____ RECORDS PROVIDED
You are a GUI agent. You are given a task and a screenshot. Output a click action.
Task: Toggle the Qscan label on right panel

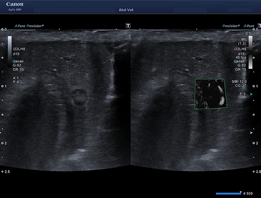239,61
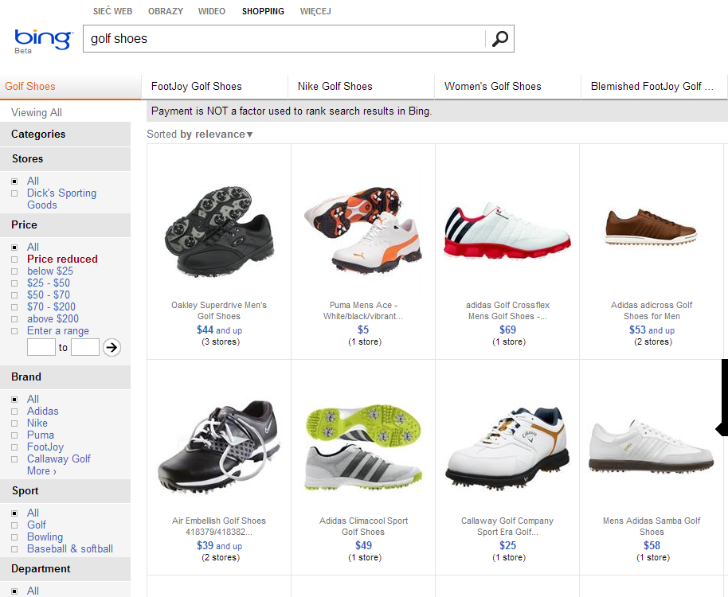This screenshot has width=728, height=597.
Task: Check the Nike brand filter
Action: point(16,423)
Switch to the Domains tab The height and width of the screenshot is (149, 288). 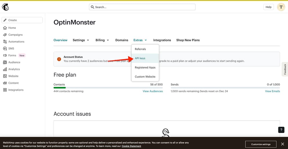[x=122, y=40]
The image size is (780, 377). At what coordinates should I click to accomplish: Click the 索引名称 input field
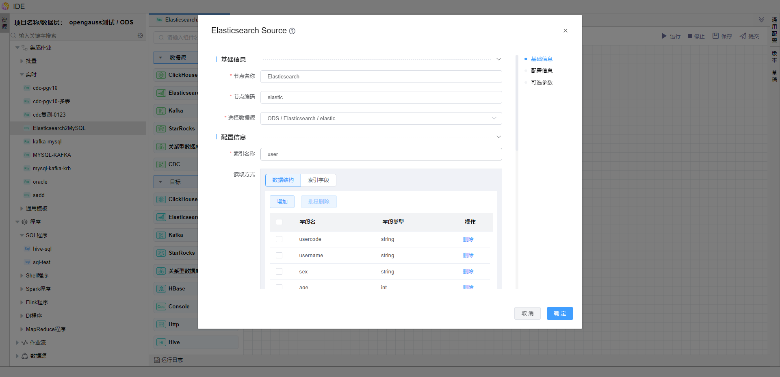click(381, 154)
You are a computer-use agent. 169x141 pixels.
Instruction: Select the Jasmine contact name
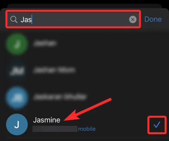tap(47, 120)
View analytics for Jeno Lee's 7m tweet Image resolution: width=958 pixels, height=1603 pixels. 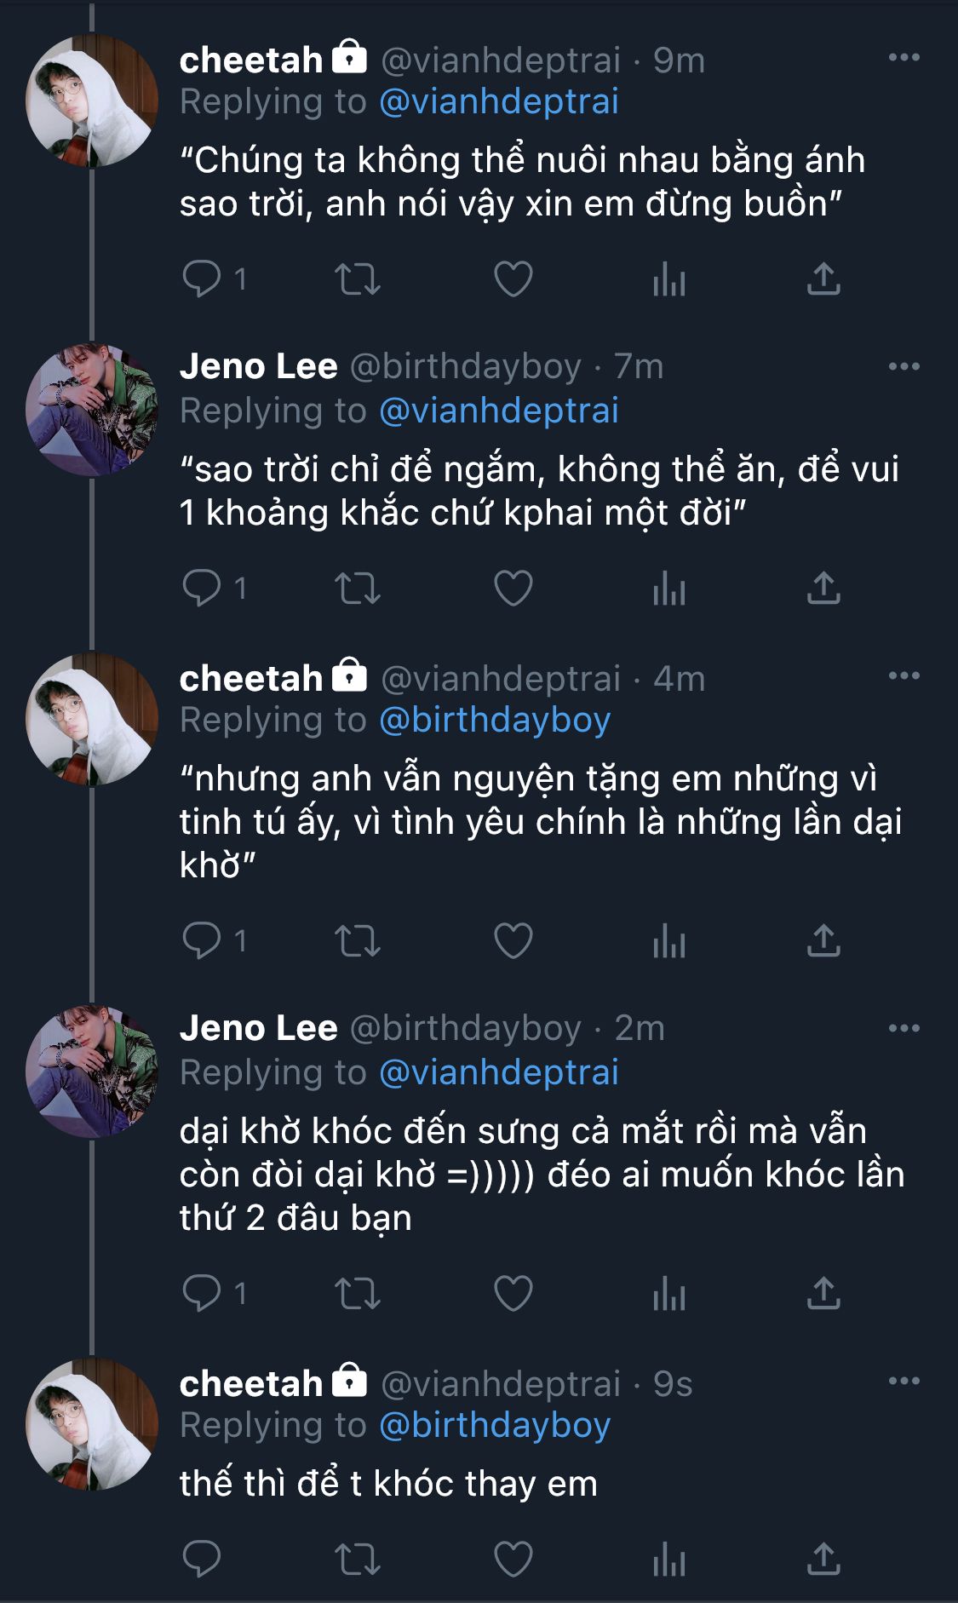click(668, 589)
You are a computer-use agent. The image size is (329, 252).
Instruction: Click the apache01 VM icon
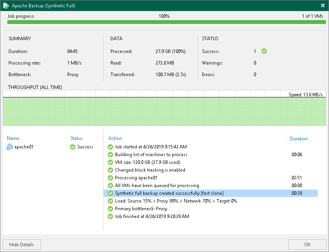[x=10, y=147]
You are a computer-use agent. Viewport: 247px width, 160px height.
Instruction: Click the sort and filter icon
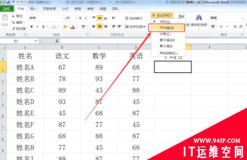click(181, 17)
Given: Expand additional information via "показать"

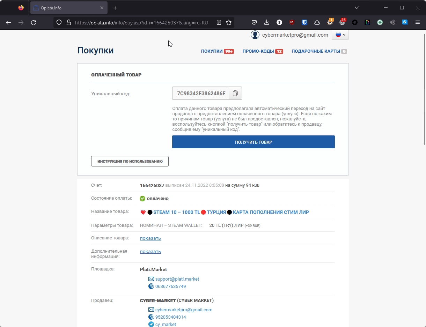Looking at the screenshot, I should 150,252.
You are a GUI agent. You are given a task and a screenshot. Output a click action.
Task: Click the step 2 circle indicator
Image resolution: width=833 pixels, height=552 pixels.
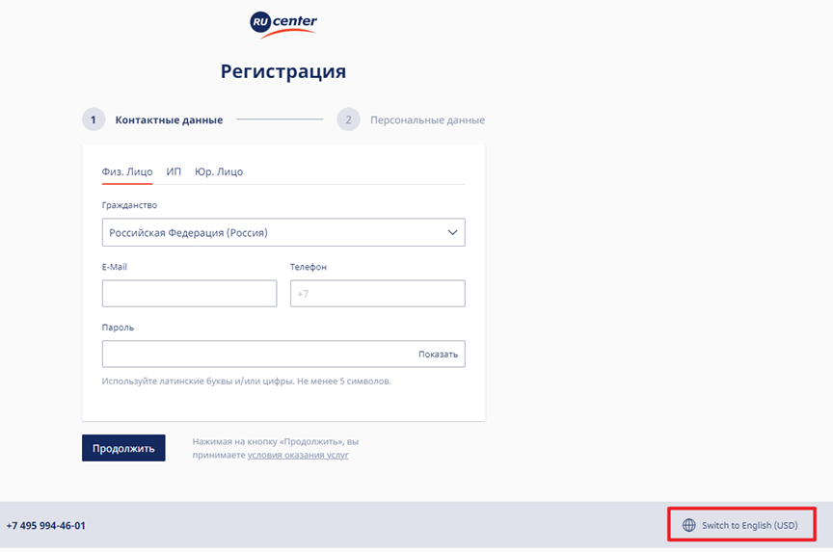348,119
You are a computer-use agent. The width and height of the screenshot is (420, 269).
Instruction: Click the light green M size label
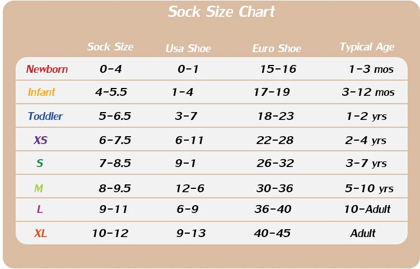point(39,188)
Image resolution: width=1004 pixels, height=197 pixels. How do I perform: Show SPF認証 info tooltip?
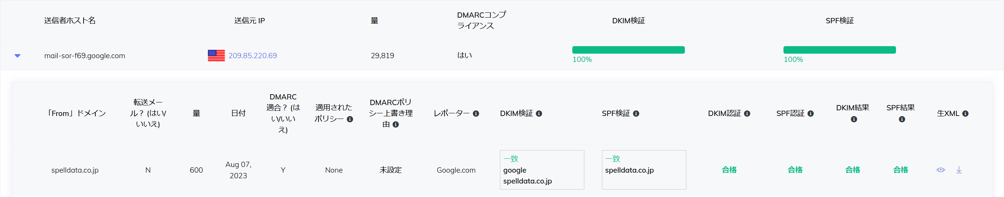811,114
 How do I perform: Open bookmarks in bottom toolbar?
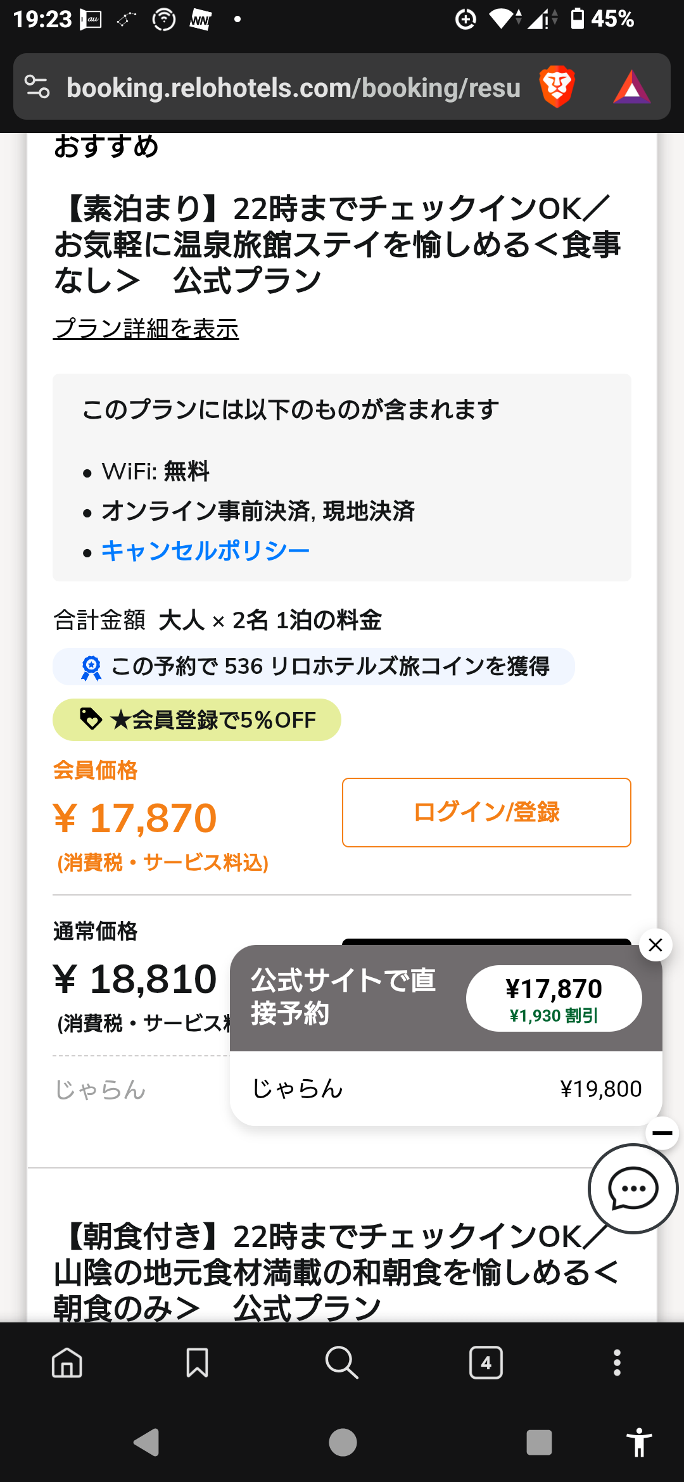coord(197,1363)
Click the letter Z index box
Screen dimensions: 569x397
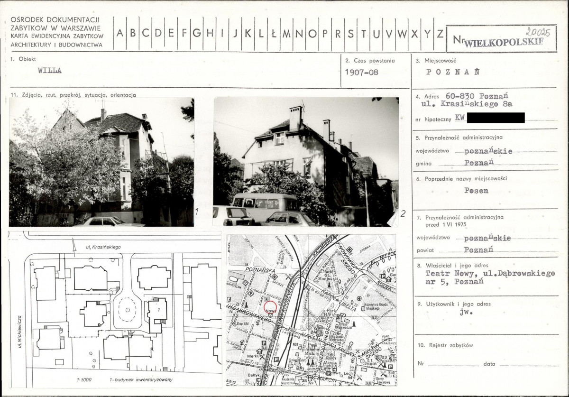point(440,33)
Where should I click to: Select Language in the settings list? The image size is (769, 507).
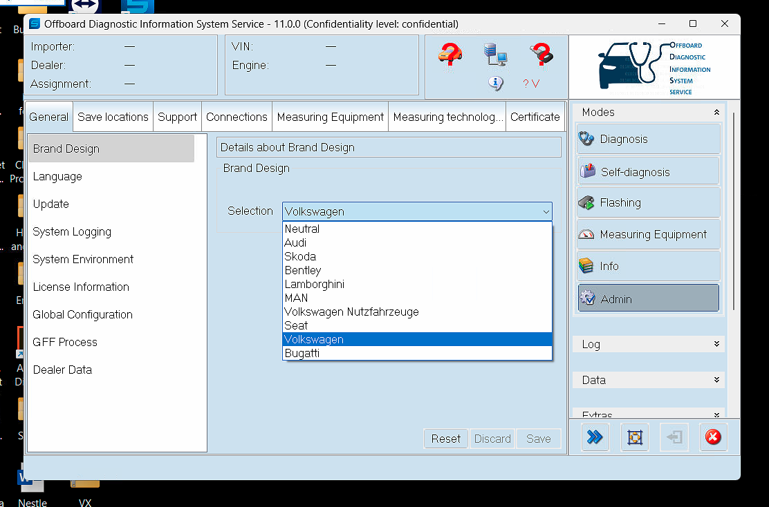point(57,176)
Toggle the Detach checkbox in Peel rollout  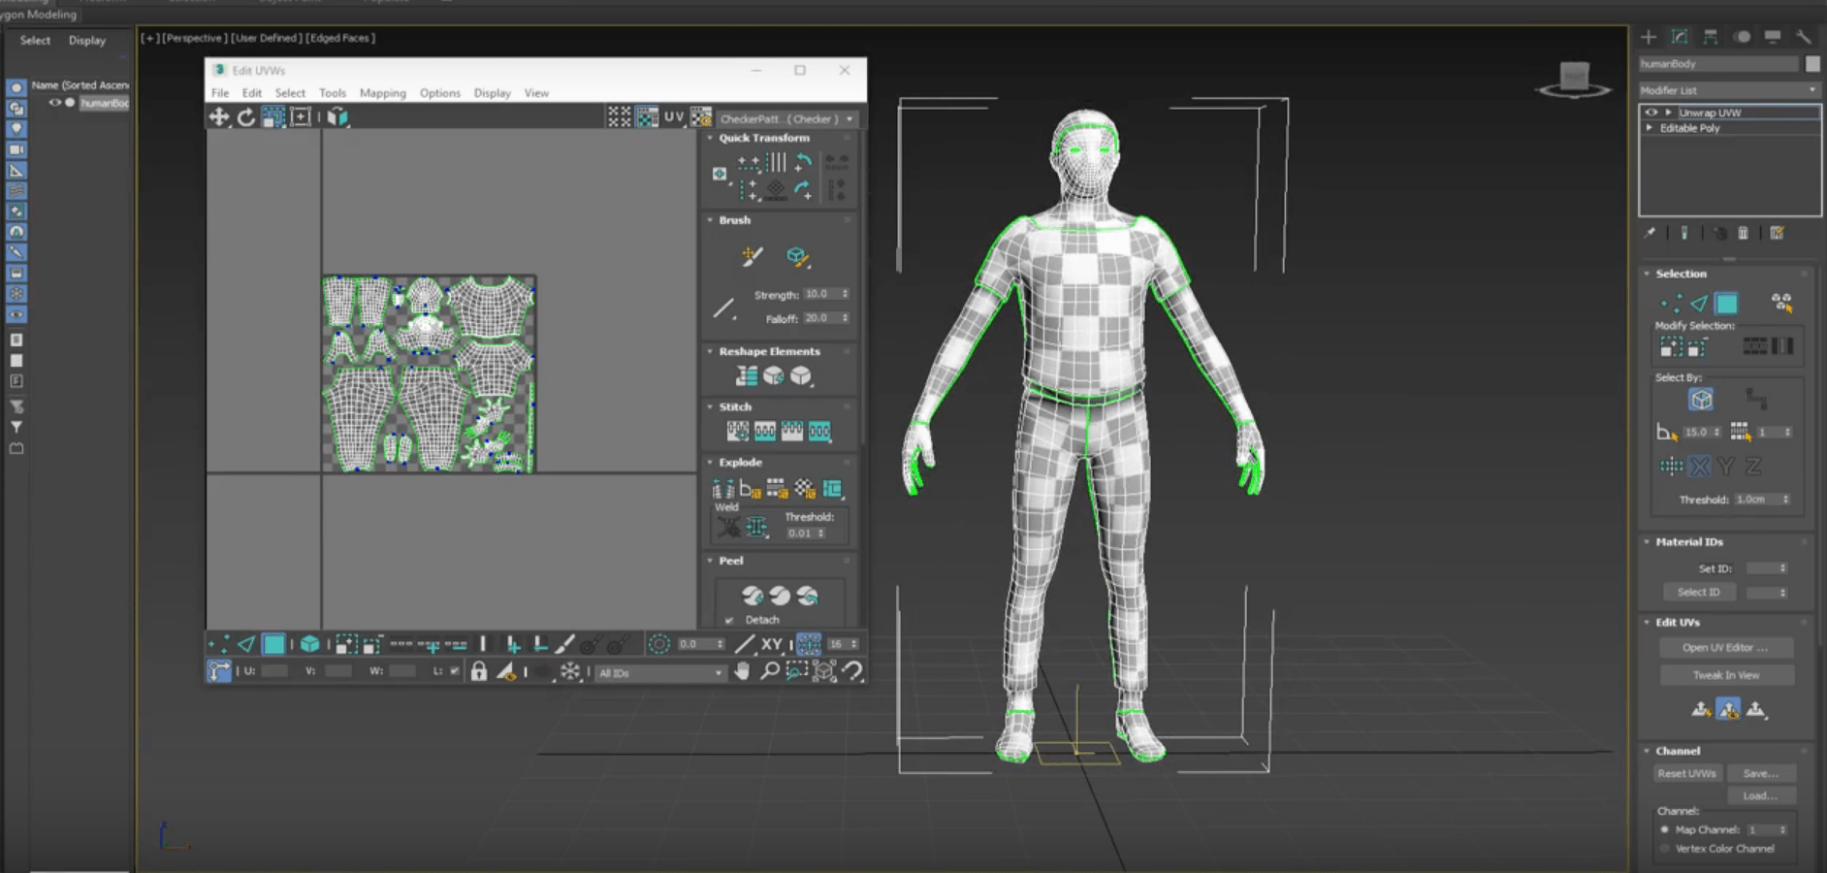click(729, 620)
________
### WHAT YOU NEED TO DO
Once the line with "Instruction: Click the apache01 VM icon" has been found above, output that line and every later line exactly, stopping after the line with "Task: Click the step 2 circle indicator", and omit the pictures.

### ANSWER SECTION
Instruction: Click the apache01 VM icon
[x=10, y=147]
You are a computer-use agent. Viewport: 247px width, 160px height.
Instruction: Click the sort and filter icon
click(181, 17)
Given: Expand additional information via "показать"

Looking at the screenshot, I should 150,252.
You are a GUI agent. You are given a task and a screenshot. Output a click action.
Task: Click the step 2 circle indicator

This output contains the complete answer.